Newswise — As it happens, there is now an ideal test case to evaluate that enticing proposition. France, which has never backed away from nuclear energy, has long relied on reprocessing as the linchpin of its nuclear electricity system. France's chemical processing of nuclear waste takes place at La Hague, on the country's west coast, where a sprawling facility was upgraded in the 1970s and 1980s. At that time, France cut a deal with five countries--Belgium, Germany, Japan, the Netherlands, and Switzerland--to finance its modernization. In exchange, France agreed to reprocess those countries' spent fuel and return their separated plutonium, so as to reduce high-level waste volumes and provide additional fresh nuclear fuel.

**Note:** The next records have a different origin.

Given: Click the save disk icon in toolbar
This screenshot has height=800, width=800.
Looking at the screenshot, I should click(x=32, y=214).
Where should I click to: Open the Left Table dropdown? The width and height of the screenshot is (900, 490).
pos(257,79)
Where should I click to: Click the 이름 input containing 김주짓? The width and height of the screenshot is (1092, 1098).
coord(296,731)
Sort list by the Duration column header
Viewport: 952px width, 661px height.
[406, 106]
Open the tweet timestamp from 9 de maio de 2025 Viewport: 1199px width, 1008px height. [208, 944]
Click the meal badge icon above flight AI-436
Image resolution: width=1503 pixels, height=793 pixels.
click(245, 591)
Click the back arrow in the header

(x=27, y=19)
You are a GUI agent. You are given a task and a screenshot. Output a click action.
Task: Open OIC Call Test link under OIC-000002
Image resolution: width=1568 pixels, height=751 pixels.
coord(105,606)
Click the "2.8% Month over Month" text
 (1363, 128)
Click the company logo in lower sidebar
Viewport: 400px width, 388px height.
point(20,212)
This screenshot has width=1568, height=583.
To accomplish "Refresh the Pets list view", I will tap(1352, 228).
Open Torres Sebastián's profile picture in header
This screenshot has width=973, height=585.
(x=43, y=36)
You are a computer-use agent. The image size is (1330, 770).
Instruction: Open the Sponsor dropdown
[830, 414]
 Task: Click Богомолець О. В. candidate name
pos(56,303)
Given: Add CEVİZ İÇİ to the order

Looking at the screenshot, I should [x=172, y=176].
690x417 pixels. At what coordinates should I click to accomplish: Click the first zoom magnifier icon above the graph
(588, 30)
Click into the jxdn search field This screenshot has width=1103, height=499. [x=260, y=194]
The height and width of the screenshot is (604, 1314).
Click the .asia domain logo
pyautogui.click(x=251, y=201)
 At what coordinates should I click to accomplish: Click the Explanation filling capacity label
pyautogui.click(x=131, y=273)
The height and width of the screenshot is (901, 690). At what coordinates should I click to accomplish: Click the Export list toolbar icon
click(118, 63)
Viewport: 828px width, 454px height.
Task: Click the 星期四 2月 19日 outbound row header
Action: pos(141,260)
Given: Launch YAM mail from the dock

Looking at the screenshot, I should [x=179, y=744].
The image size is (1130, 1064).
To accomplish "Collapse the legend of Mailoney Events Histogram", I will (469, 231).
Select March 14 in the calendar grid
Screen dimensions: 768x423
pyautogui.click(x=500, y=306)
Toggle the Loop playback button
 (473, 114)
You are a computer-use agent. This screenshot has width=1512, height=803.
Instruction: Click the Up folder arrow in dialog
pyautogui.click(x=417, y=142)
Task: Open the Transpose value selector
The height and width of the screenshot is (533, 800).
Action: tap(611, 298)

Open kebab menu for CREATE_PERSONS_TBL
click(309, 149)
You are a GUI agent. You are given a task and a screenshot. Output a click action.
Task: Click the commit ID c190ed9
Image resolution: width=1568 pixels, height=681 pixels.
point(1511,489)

Even some of the nuclear industry's most tenacious opponents acknowledge that the result is a technical marvel. The leader of Greenpeace France's antinuclear program, Yannick Rousselet, says he no longer cites technical challenges in his criticism of La Hague.

But despite that record of technical success, the La Hague business has lost much of its shine during the past decade. France's European partners rethought the wisdom of their investment in La Hague and, one by one, stopped shipping their spent fuel. From its 1997 to 1998 peak of 1700 metric tons per year, La Hague's throughput sharply decreased by 2003 to an average of 1100 metric tons per year. The ultimate cause for the slump traces back to the demise of the next-generation reactors designed to consume La Hague's plutonium, the so-called fast breeders.

France made the most serious effort of any country to build such reactors, but its full-scale commercial prototype ended in failure. The net result: reprocessing as practiced in France does not achieve the dramatic reductions in nuclear waste volumes originally advertised.